Your task: The answer must be the data, repeated exactly.

Data extracts Start Marker

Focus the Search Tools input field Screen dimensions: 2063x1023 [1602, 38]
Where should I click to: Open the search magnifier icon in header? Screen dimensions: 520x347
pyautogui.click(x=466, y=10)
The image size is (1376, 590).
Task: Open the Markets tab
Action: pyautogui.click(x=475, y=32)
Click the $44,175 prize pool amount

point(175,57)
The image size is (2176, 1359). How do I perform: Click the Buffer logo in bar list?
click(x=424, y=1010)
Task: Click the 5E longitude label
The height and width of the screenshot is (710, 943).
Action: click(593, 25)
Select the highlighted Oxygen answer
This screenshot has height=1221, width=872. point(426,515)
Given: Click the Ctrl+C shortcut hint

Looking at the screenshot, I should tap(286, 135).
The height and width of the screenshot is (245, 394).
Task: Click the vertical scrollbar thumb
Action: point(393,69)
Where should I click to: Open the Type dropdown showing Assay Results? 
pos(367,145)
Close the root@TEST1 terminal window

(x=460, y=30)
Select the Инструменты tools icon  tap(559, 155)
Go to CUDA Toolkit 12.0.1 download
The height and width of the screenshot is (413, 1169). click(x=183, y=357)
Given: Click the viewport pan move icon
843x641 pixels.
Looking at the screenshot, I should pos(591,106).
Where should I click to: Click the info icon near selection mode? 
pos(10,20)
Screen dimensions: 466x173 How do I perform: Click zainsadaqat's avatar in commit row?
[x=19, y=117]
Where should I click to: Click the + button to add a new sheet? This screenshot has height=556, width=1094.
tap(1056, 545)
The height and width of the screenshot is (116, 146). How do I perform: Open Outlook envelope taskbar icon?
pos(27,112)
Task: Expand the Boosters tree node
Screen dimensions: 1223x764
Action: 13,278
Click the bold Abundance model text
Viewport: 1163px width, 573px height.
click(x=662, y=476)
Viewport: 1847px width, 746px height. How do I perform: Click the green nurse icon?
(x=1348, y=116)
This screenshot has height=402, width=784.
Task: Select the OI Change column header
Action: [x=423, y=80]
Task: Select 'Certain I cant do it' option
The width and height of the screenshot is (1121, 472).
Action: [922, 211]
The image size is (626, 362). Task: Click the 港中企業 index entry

Data extracts End Marker

Worked solution:
Focus the Search Tools input field Screen dimensions: 2063x1023 [1602, 38]
Where should I click to: Open the search magnifier icon in header? Screen dimensions: 520x347
pyautogui.click(x=466, y=10)
The image size is (1376, 590).
Task: Open the Markets tab
Action: pyautogui.click(x=475, y=32)
Click the $44,175 prize pool amount

point(175,57)
The image size is (2176, 1359). How do I perform: Click the Buffer logo in bar list?
click(x=424, y=1010)
Task: Click the 5E longitude label
The height and width of the screenshot is (710, 943).
Action: click(593, 25)
Select the highlighted Oxygen answer
This screenshot has height=1221, width=872. point(426,515)
Given: Click the Ctrl+C shortcut hint

Looking at the screenshot, I should tap(286, 135).
The height and width of the screenshot is (245, 394).
Task: Click the vertical scrollbar thumb
Action: point(393,69)
Where should I click to: Open the Type dropdown showing Assay Results? 
pos(367,145)
Close the root@TEST1 terminal window

(x=460, y=30)
Select the Инструменты tools icon  tap(559, 155)
Go to CUDA Toolkit 12.0.1 download
The height and width of the screenshot is (413, 1169). click(x=183, y=357)
Given: Click the viewport pan move icon
843x641 pixels.
Looking at the screenshot, I should pos(591,106).
Where should I click to: Click the info icon near selection mode? 
pos(10,20)
Screen dimensions: 466x173 How do I perform: Click zainsadaqat's avatar in commit row?
[x=19, y=117]
Where should I click to: Click the + button to add a new sheet? This screenshot has height=556, width=1094.
tap(1056, 545)
The height and width of the screenshot is (116, 146). How do I perform: Open Outlook envelope taskbar icon?
pos(27,112)
Task: Expand the Boosters tree node
Screen dimensions: 1223x764
Action: 13,278
Click the bold Abundance model text
Viewport: 1163px width, 573px height.
click(x=662, y=476)
Viewport: 1847px width, 746px height. How do I perform: Click the green nurse icon?
(x=1348, y=116)
This screenshot has height=402, width=784.
Task: Select the OI Change column header
Action: [x=423, y=80]
Task: Select 'Certain I cant do it' option
The width and height of the screenshot is (1121, 472).
Action: [922, 211]
The image size is (626, 362). Task: Click the 港中企業 index entry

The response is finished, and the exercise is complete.